The Company has earned the Net Profit of Rs. 84.30 Lakhs (Previous Year Net Profit: Rs. 154.83 Lakhs). The performance for the coming years is expected to improve upon if right macroeconomic indicators are achieved in future.
5. MATERIAL CHANGES AND COMMITMENTS AFFECTING THE FINANCIAL POSITION OF THE COMPANY:
There have been no material changes and commitments, which affect the financial position of the company which have occurred between the end of the financial year to which the financial statements relate and the date of this
Report.
6. SHARE CAPITAL AND ANY CHANGES THEREOF:
During the year, the Company had issued Bonus shares the details of which are given as follows:
Date of Issue of Bonus Shares: June 14, 2024 Date of allotment of Bonus Shares: June 27, 2024
Ratio: 1:2 [ One Equity Share for every 2 Equity Shares Fully Paid]
The paid-up equity share capital as on 31 March, 2024 was 6 crore however pursuant to bonus issue during the year under review the paid-up capital of the Company as on 31 March 2025, is 9 crore.

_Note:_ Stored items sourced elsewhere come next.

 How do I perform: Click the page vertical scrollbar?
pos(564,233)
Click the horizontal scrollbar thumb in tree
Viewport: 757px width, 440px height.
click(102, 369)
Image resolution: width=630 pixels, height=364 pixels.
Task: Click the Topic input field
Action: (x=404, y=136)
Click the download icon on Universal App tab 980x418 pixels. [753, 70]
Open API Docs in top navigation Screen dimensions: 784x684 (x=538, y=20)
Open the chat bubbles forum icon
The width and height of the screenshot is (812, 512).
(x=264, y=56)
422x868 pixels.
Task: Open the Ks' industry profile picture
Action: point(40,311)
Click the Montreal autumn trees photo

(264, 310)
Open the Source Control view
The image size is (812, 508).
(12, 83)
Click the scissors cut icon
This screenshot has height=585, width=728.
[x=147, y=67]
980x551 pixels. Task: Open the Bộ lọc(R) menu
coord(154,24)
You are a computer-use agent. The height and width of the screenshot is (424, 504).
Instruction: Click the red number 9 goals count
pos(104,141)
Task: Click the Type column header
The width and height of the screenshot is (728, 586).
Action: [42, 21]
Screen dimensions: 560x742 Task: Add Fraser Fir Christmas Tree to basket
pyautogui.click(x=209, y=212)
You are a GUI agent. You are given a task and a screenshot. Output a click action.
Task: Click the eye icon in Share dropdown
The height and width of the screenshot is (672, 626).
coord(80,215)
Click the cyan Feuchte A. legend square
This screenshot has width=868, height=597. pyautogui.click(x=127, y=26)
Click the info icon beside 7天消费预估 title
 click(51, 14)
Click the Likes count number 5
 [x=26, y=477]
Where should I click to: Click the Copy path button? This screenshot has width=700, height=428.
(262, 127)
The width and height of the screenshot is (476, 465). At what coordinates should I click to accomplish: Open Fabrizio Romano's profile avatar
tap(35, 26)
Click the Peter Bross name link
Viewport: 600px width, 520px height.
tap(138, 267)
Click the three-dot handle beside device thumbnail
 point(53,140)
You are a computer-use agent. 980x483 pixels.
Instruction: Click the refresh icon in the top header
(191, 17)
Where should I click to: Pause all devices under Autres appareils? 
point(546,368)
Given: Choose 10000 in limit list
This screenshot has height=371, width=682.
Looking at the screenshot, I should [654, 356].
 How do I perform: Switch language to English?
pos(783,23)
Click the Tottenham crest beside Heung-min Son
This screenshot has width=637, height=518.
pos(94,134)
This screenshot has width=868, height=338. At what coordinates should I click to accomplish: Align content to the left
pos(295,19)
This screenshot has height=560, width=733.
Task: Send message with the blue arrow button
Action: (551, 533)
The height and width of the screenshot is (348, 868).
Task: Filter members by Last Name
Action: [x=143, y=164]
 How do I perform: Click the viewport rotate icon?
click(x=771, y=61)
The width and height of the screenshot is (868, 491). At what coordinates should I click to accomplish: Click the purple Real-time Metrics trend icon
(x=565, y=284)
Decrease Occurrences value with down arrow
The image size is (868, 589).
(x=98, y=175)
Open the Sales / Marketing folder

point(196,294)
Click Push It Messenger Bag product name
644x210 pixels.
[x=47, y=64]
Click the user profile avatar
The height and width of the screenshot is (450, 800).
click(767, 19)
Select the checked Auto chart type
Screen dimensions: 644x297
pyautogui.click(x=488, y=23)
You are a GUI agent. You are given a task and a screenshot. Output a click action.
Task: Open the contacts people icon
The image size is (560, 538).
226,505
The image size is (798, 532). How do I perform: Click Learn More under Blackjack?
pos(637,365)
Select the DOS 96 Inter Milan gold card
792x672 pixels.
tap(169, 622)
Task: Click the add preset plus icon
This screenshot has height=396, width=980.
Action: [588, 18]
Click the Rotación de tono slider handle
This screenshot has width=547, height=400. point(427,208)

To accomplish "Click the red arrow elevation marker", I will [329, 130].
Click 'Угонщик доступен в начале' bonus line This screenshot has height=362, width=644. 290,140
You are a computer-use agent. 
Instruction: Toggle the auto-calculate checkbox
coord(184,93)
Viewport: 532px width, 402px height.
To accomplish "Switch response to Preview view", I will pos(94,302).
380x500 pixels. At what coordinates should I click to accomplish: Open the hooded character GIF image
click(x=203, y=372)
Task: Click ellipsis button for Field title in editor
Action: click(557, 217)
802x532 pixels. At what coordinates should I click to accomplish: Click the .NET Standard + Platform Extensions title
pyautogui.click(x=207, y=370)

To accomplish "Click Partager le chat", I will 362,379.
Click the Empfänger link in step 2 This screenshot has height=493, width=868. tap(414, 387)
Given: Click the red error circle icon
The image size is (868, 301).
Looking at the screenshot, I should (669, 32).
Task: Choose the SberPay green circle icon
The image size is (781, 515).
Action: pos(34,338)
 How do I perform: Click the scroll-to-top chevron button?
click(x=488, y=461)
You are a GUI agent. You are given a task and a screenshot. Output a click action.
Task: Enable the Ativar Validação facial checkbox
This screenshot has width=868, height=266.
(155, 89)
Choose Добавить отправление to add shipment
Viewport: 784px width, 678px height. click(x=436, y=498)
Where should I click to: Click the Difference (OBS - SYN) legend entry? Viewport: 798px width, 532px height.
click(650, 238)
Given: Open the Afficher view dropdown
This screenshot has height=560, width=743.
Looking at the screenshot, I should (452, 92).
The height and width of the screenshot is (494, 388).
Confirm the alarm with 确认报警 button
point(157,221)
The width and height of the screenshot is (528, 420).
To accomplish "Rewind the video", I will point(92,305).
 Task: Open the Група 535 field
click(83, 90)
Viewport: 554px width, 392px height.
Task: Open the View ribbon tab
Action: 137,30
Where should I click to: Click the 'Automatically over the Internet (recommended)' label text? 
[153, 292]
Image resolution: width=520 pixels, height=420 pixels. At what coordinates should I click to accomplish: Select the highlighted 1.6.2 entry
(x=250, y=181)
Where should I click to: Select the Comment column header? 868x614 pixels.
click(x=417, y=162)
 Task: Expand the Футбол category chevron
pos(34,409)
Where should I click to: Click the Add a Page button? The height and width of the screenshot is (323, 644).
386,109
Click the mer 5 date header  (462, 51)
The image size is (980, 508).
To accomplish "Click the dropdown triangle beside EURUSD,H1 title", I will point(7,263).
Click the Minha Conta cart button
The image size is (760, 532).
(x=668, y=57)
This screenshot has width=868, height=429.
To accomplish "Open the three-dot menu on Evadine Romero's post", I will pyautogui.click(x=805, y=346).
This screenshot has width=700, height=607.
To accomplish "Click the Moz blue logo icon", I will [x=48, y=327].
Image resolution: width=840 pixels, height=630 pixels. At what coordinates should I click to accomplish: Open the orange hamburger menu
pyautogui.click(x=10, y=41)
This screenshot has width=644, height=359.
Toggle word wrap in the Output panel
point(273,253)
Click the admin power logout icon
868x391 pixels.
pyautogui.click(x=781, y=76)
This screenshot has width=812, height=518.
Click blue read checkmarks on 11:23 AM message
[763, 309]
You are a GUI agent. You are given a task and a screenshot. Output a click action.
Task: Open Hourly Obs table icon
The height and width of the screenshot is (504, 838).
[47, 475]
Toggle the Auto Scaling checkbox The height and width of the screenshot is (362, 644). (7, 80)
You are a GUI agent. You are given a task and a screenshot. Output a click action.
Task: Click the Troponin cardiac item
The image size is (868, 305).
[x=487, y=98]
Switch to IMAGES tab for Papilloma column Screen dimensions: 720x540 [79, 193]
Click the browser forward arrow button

7. DETAILS WITH RESPECT TO INVESTOR EDUCATION AND PROTECTION FUND (IEPF):
Pursuant to the applicable provisions of the Companies Act, 2013 read with
IEPF Authority (Accounting, Audit, Transfer and Refund) Rules 2016 ("the IEPF rules") all unpaid or unclaimed dividends are required to be transferred by the Company to the IEPF, established by the Government of India, after the completion of seven years. Further, according to the rules, the shares on which dividend has not been paid or claimed by the shareholders for seven consecutive years or more shall also be transferred to the Demat Account of
IEPF Authority. a) Following are the details of the transfer to the IEPF made during the year as mentioned below: i) During the year, your Company has transferred the unpaid and unclaimed dividend amounting to Rs. 34642.20/- and 184383 shares pertaining to the financial year 2016 17 to the IEPF
Authority. ii) Sale proceeds of fractional shares arising out of issuance of bonus shares: - Rs. 6205/- b) details of the resultant benefits arising out of shares already transferred to the IEPF: During the year, the Company transferred shares to the IEPF
Authority in respect of bonus shares allotted on shares that had already been transferred to the IEPF, corresponding to the following years:
Year | No. of Shares |
2009-10 | 112804 |
2011-12 | 16110 |
2012-13 | 6970 |
2013-14 | 19943 |
2014-15 | 9871 |
Bonus Shares allotted in 2023-24 | 82846 |
c) amount of unpaid/unclaimed dividend lying in the unpaid account and the corresponding shares as on March 31, 2025:
Year | No. of Shares | Amount of Unclaimed Dividend | Date of Declaration of Dividend | Due date for transfer to IEPF |
2017-18 | 667321 | 66732.10 | 28-09-2018 | 03-11-2025 |
2018-19 | 567551 | 56755.10 | 28-09-2019 | 03-11-2026 |
8. DIRECTORS OR KEY MANAGERIAL PERSONNELS: The changes during the financial year 2024-2025 are as follows:
Name of Director | DIN/PAN | Date | Nature of Change |
Mr. Harsh Agarwal | 07771998 | May 10, 2024 | Appointment as Additional Independent Director |
Mr. Harsh Agarwal | 07771998 | June 14, 2024 | Regularization as Independent Director |
Mr. Rahul Gupta | 00354436 | March 20, 2025 | Appointment as Additional Independent Director |
Mr. Sanjiv Rungta | 00381643 | July 24, 2024 | Cessation upon completion of term as Independent Director |
Mr. Rakesh Garodia | 00354436 | March 19, 2025 | Cessation upon completion of term as Independent Director |
and the Articles of Association of the Company, Mr. Rajesh Ramprasad Poddar (DIN: 00164011) and Mrs. Shilpa Dinesh Poddar (DIN: 00164141), Directors, are retiring by rotation at the forthcoming Annual General Meeting ("AGM"). Being eligible, they offer themselves for re-appointment. The Board recommends their re-appointment for the approval of the Members at the ensuing AGM, and the relevant details are included in the Notice convening the AGM.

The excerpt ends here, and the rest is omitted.